■ THE PROBLEM:
Output the line containing "Close the 投注记录 dialog" and each line after it through the end of the data, exactly as written, with pictures left out.

Stored records
---
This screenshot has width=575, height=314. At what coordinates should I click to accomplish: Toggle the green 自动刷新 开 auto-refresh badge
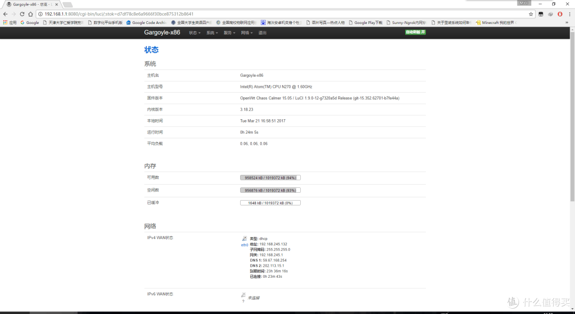pos(415,32)
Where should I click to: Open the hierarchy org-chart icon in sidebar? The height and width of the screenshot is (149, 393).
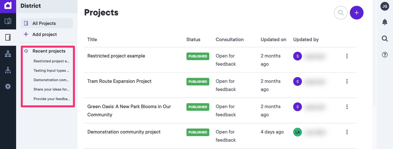click(x=8, y=70)
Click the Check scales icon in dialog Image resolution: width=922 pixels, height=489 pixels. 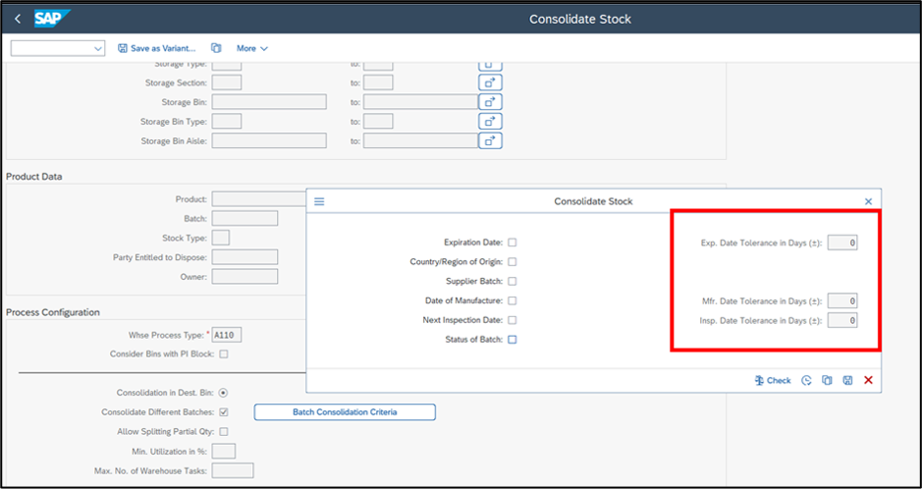click(x=759, y=380)
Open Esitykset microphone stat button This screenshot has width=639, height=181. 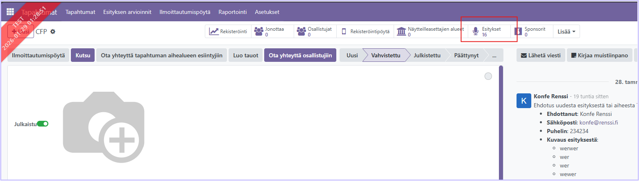point(489,32)
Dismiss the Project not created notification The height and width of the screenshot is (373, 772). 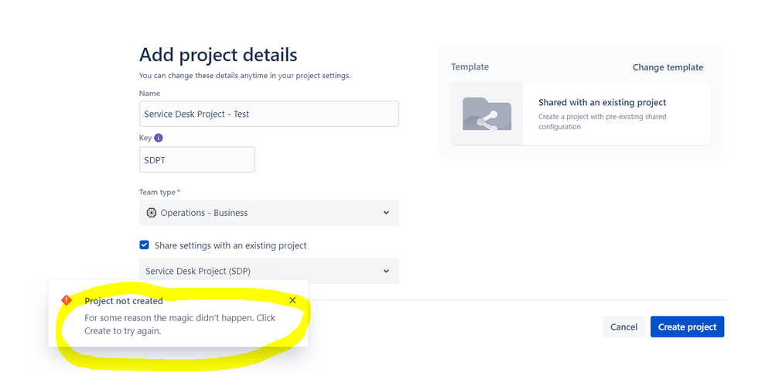click(x=292, y=300)
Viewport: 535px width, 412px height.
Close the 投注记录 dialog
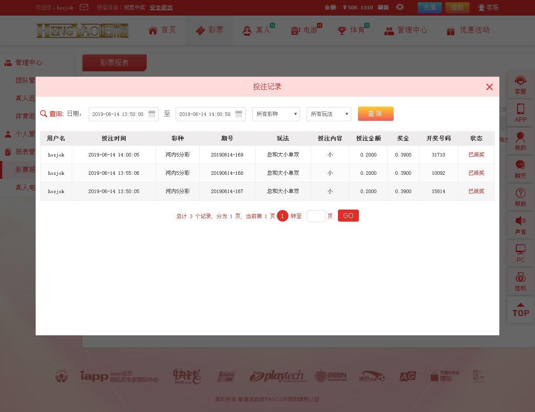tap(489, 87)
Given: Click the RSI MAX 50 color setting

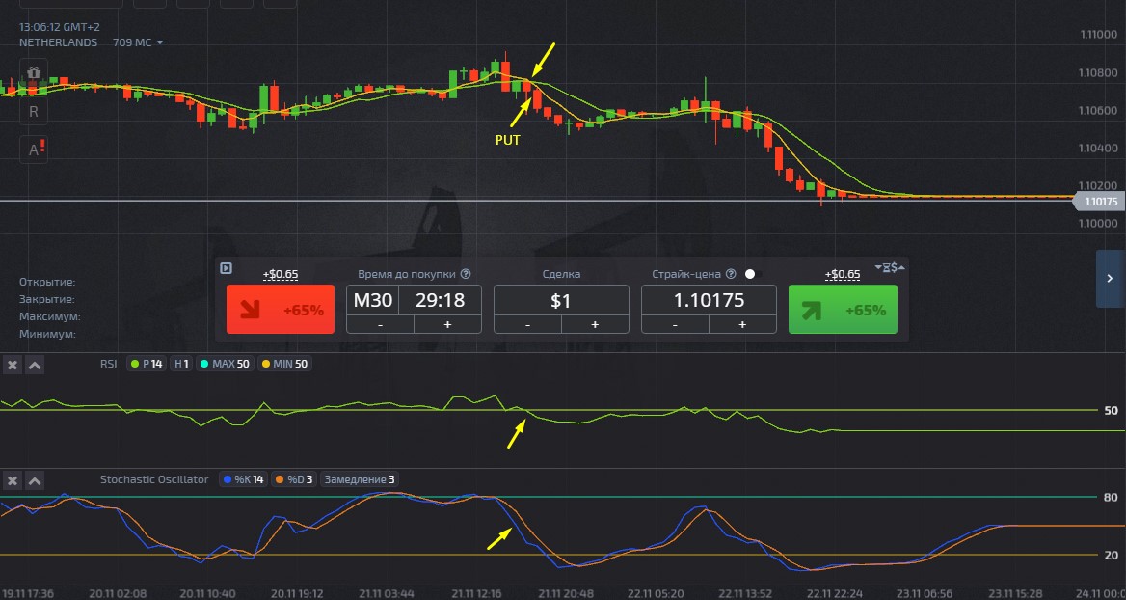Looking at the screenshot, I should point(222,364).
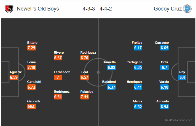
---
■ FINISHED EXERCISE:
Close the 投注记录 dialog
tap(489, 87)
Given: Click the RSI MAX 50 color setting

Looking at the screenshot, I should point(222,364).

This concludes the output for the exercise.